基于spark的波士顿房价预测中,各个属性与房价的相关系数图代码
时间: 2024-03-03 07:47:32 浏览: 22
以下是基于Spark的波士顿房价预测中,各个属性与房价的相关系数图的代码:
```scala
import org.apache.spark.ml.feature.VectorAssembler
import org.apache.spark.ml.stat.Correlation
import org.apache.spark.sql.functions._
// 读取数据
val data = spark.read.format("csv")
.option("header", "true")
.option("inferSchema", "true")
.load("boston_housing.csv")
// 合并特征向量
val assembler = new VectorAssembler()
.setInputCols(Array("crim", "zn", "indus", "chas", "nox", "rm", "age", "dis", "rad", "tax", "ptratio", "b", "lstat"))
.setOutputCol("features")
val dataWithFeatures = assembler.transform(data)
// 计算相关系数
val Row(coeff1: Matrix) = Correlation.corr(dataWithFeatures, "features").head
val corrArray = coeff1.toArray
// 获取属性名
val cols = Array("crim", "zn", "indus", "chas", "nox", "rm", "age", "dis", "rad", "tax", "ptratio", "b", "lstat")
// 打印相关系数矩阵
println("Correlation Matrix:")
for (i <- 0 until corrArray.length) {
if (i % cols.length == 0) {
print("\n")
}
print(f"${corrArray(i)}%1.2f\t")
}
// 画相关系数图
val corrMatrix = coeff1.toArray
val corrMatrixRows = corrMatrix.grouped(cols.length).toArray
val corrMatrixCols = corrMatrixRows.transpose
val corrMatrixColsRows = corrMatrixCols.flatten.grouped(cols.length).toArray
val corrMatrixColsRowsWithHeader = Array(cols) ++ corrMatrixColsRows
val corrMatrixString = corrMatrixColsRowsWithHeader.map(_.mkString(",")).mkString("\n")

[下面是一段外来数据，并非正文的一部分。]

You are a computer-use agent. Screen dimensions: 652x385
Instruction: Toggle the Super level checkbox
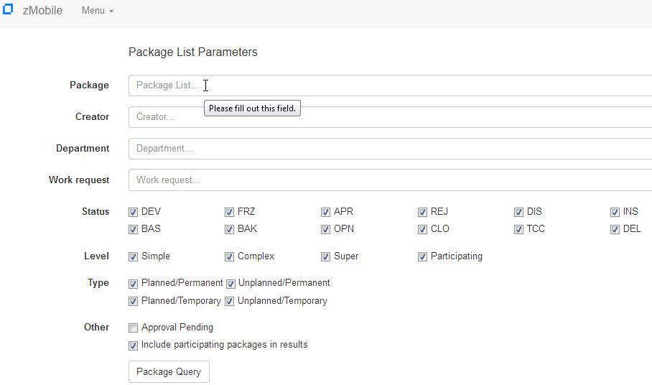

println("\n\nCorrelation Matrix as CSV:")
println(corrMatrixString)
```
这段代码会输出两个内容,一个是相关系数矩阵,另一个是相关系数图的CSV格式数据。你可以使用该CSV数据绘制相关系数图。注意,该代码假设数据文件名为"boston_housing.csv",属性名称为"crim", "zn", "indus", "chas", "nox", "rm", "age", "dis", "rad", "tax", "ptratio", "b", "lstat"。如果你的数据文件名或属性名称不同,需要对代码进行相应修改。